Aim of the task: What lines in this listing contain the string "icon"? Report each one by copying it.

Data provided:
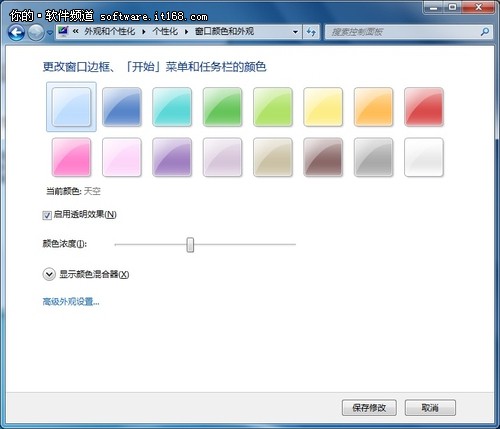Expand the 显示颜色混合器 chevron
This screenshot has height=429, width=500.
[49, 274]
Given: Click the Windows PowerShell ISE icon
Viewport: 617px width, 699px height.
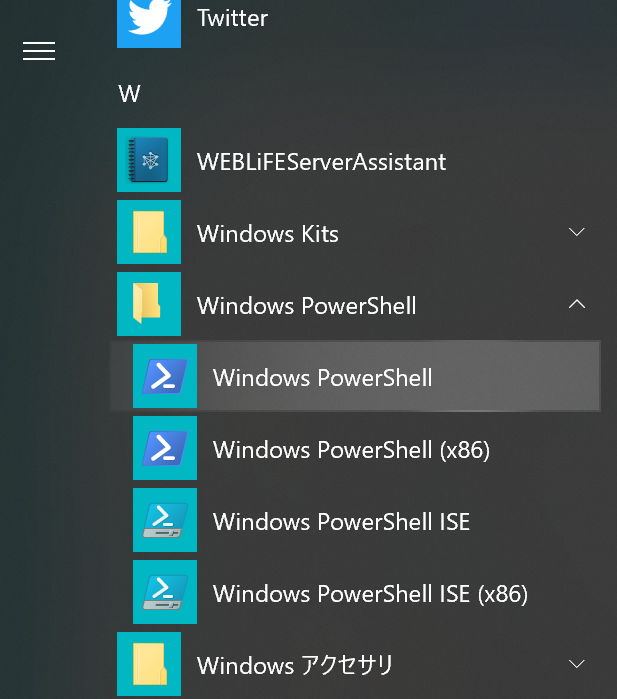Looking at the screenshot, I should tap(165, 521).
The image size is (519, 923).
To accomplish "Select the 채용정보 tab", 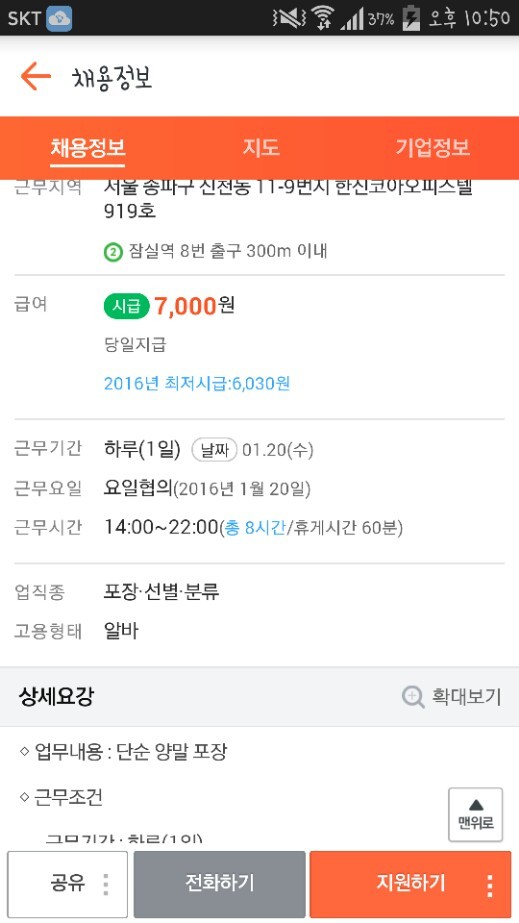I will click(88, 147).
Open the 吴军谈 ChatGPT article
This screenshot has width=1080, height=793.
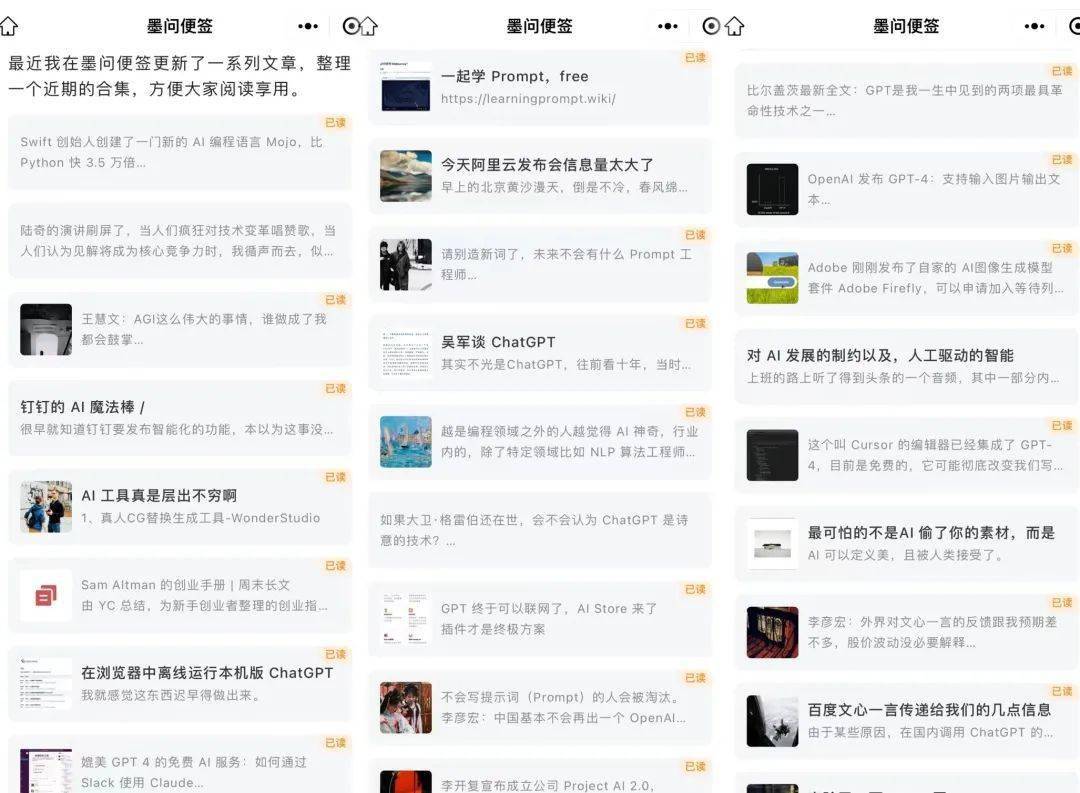point(539,353)
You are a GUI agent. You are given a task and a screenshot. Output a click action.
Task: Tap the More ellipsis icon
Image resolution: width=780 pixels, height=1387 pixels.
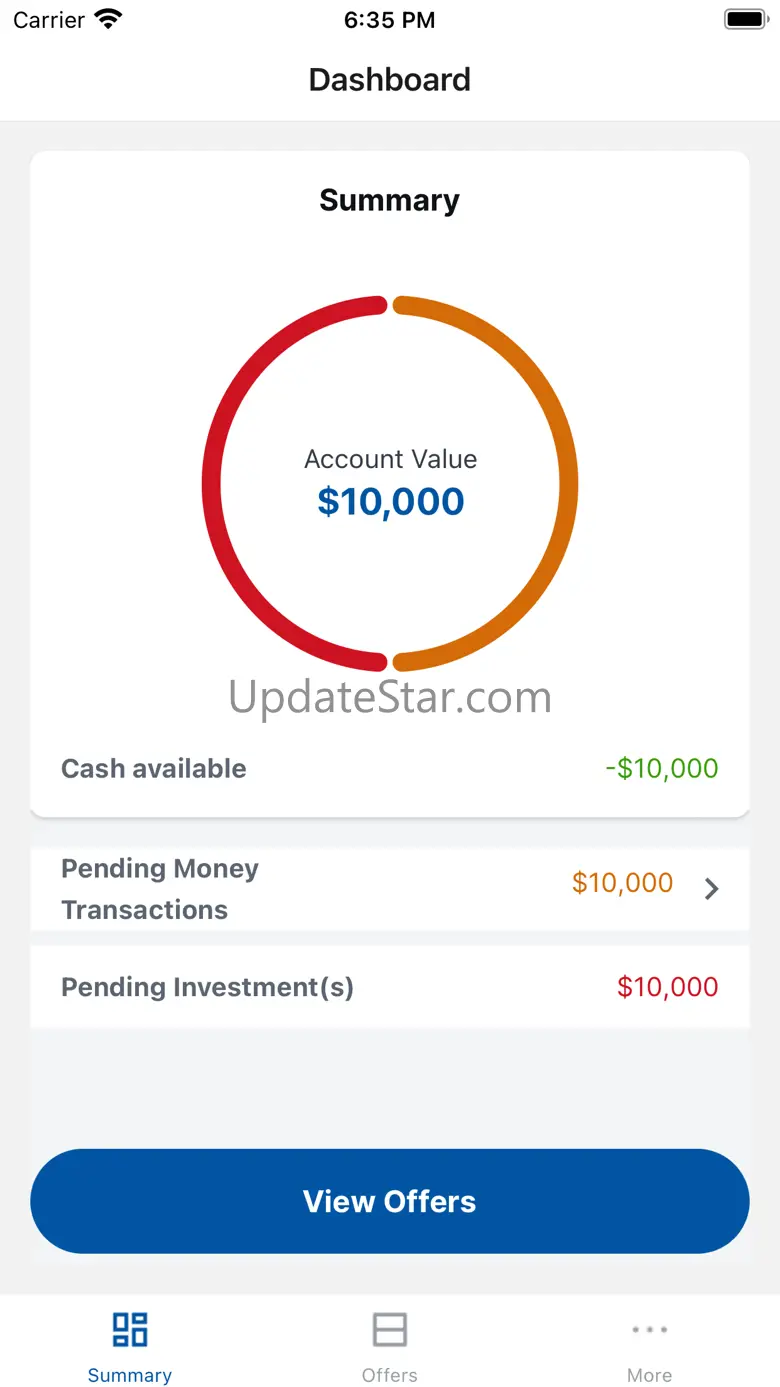pyautogui.click(x=649, y=1330)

Expected answer:
Given: Click the Windows PowerShell ISE icon
Task: Tap the More ellipsis icon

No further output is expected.